**Task to carry out**
Copy out the lines below without any change, from the first line through the line that contains "Action: click(x=873, y=13)".

--- Begin ---

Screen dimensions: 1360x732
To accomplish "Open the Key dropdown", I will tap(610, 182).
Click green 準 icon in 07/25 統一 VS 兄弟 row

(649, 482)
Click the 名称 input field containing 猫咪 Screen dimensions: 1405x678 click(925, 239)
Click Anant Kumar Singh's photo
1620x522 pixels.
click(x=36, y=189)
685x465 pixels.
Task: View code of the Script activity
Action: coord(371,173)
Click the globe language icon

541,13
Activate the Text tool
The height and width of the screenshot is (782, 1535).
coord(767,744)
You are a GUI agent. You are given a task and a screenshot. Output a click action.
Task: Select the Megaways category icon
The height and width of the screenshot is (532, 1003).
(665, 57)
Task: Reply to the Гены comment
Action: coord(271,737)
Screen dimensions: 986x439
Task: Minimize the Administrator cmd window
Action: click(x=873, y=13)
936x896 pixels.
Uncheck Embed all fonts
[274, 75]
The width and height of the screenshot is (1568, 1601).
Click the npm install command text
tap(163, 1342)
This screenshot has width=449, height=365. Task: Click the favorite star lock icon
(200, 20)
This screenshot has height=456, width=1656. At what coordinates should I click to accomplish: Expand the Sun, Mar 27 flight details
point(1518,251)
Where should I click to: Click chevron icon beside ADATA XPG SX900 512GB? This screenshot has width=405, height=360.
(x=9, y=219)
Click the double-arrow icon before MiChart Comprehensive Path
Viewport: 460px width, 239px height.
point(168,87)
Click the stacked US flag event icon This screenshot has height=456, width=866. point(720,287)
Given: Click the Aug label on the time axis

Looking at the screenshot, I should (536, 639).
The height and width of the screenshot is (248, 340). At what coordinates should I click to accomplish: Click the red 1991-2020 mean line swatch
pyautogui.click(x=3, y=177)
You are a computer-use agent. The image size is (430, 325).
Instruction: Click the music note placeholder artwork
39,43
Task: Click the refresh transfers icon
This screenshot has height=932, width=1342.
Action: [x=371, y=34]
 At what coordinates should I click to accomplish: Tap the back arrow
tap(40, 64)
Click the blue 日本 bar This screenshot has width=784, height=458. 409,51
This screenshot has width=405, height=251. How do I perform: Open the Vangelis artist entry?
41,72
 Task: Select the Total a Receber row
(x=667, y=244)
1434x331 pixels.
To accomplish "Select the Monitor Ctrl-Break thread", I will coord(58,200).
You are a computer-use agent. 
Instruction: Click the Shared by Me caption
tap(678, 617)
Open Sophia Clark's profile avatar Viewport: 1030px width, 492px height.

--- End ---

**Result of this task**
Screen dimensions: 1360x732
To accomplish "Open the Key dropdown", I will tap(610, 182).
Click green 準 icon in 07/25 統一 VS 兄弟 row

(649, 482)
Click the 名称 input field containing 猫咪 Screen dimensions: 1405x678 click(925, 239)
Click Anant Kumar Singh's photo
1620x522 pixels.
click(x=36, y=189)
685x465 pixels.
Task: View code of the Script activity
Action: coord(371,173)
Click the globe language icon

541,13
Activate the Text tool
The height and width of the screenshot is (782, 1535).
coord(767,744)
You are a GUI agent. You are given a task and a screenshot. Output a click action.
Task: Select the Megaways category icon
The height and width of the screenshot is (532, 1003).
(665, 57)
Task: Reply to the Гены comment
Action: coord(271,737)
Screen dimensions: 986x439
Task: Minimize the Administrator cmd window
Action: click(x=873, y=13)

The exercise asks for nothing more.